Silence settled over the room. Behind Chiara's shoulder, the fire gave a low pop, and a tiny ember soared briefly before fading.

Tonks shifted forward on the ottoman, her voice gentler now. "I know how this might sound. And I swear, I am not judging either of you. You are brilliant. Fierce. You can do whatever you want with your lives and your bodies. Honestly, I admired that about us. But for me, it has changed. I want to focus. I want to become someone he would be proud of. And if there is ever a real chance with him…" Her voice caught. She smiled faintly. "I want it to be because I chose something better. Something that actually feels like me."

For a long moment, neither of them moved.

Then Penny reached out without hesitation and took Tonks' hand in both of hers. "You do not sound judgemental," she said quietly. "You sound like you are growing up."

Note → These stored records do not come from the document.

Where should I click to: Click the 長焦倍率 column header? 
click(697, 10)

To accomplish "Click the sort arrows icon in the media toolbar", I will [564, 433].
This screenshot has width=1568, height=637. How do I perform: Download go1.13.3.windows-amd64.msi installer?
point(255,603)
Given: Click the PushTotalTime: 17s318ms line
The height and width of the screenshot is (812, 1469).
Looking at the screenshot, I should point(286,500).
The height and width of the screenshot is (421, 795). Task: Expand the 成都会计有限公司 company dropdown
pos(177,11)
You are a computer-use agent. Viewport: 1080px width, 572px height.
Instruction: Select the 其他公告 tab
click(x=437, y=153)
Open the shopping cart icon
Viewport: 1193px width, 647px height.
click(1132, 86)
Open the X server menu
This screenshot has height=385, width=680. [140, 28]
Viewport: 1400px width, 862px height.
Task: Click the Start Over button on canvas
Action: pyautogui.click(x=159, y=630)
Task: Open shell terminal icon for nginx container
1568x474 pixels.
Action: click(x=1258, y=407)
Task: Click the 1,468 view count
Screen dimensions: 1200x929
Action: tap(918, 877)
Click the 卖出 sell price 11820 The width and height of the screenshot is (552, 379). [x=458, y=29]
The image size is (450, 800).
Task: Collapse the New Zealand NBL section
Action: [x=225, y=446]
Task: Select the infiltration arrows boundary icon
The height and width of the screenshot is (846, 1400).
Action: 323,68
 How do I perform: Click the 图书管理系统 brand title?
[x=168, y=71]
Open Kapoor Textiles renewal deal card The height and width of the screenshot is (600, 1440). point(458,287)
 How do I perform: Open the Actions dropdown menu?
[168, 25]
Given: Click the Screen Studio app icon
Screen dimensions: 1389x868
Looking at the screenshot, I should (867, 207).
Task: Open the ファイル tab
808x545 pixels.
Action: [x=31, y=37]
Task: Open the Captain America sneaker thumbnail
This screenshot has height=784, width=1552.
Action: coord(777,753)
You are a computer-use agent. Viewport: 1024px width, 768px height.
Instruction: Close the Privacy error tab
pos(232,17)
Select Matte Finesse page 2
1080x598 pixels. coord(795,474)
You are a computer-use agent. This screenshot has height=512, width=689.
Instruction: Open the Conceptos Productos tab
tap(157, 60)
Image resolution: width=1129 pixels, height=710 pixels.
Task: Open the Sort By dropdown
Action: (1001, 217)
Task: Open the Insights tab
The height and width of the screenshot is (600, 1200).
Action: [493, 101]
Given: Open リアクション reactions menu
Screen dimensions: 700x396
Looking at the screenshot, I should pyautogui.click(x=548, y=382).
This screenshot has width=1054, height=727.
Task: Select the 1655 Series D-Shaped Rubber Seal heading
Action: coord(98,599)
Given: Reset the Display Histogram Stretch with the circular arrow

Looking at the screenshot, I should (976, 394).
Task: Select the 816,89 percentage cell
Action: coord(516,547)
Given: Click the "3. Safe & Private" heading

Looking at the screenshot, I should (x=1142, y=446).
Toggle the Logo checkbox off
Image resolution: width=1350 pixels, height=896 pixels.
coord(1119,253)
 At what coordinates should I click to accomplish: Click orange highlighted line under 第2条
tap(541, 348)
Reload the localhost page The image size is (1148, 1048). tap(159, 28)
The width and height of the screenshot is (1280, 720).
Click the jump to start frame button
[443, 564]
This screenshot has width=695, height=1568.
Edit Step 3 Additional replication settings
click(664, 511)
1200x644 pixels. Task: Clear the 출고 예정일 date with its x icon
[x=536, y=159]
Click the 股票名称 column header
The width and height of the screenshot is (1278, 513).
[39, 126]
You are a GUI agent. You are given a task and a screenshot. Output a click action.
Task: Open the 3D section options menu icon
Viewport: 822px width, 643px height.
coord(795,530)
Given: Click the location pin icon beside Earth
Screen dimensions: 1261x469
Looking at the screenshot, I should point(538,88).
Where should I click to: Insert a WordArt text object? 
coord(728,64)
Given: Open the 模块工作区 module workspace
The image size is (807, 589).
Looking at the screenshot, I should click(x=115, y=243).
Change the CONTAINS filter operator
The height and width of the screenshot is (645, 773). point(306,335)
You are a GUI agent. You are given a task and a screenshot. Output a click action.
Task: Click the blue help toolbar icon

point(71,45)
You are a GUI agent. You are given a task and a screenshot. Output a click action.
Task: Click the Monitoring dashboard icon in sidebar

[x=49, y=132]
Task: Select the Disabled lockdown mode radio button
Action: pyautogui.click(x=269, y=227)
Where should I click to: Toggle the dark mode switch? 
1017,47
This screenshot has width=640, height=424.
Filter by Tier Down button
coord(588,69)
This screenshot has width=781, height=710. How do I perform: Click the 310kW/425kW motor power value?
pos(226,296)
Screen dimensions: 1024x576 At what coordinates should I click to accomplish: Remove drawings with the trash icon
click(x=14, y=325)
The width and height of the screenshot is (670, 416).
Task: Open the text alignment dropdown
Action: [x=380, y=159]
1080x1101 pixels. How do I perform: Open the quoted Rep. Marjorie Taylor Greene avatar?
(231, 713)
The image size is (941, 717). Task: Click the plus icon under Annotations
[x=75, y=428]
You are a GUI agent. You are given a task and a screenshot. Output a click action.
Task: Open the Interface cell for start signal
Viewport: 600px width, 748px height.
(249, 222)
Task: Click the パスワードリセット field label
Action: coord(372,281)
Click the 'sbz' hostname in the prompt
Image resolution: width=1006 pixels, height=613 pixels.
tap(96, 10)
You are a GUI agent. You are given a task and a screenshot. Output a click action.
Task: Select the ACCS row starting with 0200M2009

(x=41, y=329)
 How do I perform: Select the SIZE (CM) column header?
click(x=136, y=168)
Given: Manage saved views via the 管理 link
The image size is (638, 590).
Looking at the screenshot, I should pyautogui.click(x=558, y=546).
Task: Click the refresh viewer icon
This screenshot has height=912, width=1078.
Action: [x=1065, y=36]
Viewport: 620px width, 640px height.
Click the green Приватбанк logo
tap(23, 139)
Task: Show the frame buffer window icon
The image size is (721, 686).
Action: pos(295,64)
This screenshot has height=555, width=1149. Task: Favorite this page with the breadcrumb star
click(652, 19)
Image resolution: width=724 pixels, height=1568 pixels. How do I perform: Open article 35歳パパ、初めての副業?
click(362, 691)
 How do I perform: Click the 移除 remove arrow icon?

Tonks let out a short laugh, a wobble of emotion catching her off guard. "Merlin, do not say that. Makes me feel like I should be knitting jumpers and collecting cats."

Chiara cracked a smile, relaxing into the armchair again. "Well, I am not going to lie, I will miss your stories. But if you are serious about him, really serious, I get it. And honestly," she shrugged, "he would be lucky. And you will probably terrify him half to death before he realises it."

The knot in Tonks' chest loosened. Not completely, but enough. It was strange how good it felt to say it out loud. Enough to make her feel like she had not lost them after all.

She leaned back on her hands, legs stretched out in front of her. "So, no sheer robes for me next Hogsmeade weekend. Might actually stay back and study."

Penny gasped. "You? Turning down a trip and a shopping spree? Lupin is already working miracles."

"We will have to tell Badeea," said Chiara, swinging her legs over the side of the chair with casual flair. "Before she hears it from someone else and faints dead away."

Tonks gave a dry laugh, twirling a strand of hair between her fingers. "Badeea will not be a problem."

"Oh, she will be relieved," Penny grinned. "She has always looked one cracked gobstone away from a nervous breakdown every time we brought up snogging strategies. Swear, she used to go redder than the Gryffindor banner."

Tonks snorted. "She really did. Like a tomato in a wig."

They giggled, tension softening just enough for a moment of lightness to slip in. But it did not last.

The moment Badeea left her thoughts, another name took her place. They had been close once. Closer than Tonks liked to admit.

Ismelda Murk.

The thought of her brought a cold, sick flutter to Tonks' stomach, like someone had tipped a bag of beetles into her gut.

"I am not worried about Badeea," she said quietly. "It is Ismelda."

Both girls fell silent at once. Penny winced.

"Oh," she said, subdued. "Yes. She is going to have thoughts."

"Understatement of the century," Tonks muttered. Her tone was light, but her heart had already started its old anxious flutter. That particular flicker of dread she only ever got when something real felt genuinely dangerous.

Chiara crossed her arms. "She is not exactly famous for being open-minded."

"She is not known for much besides hexing anyone who breathes too loudly," Penny said, though there was little humour behind it.

Tonks nodded, lips pressed into a thin line. Ismelda was not the sort of person who took well to being crossed. She was loyal, fiercely so, but brittle with it. The kind of girl who dug her heels in when the ground shifted and dragged you down with her if you dared move on without her.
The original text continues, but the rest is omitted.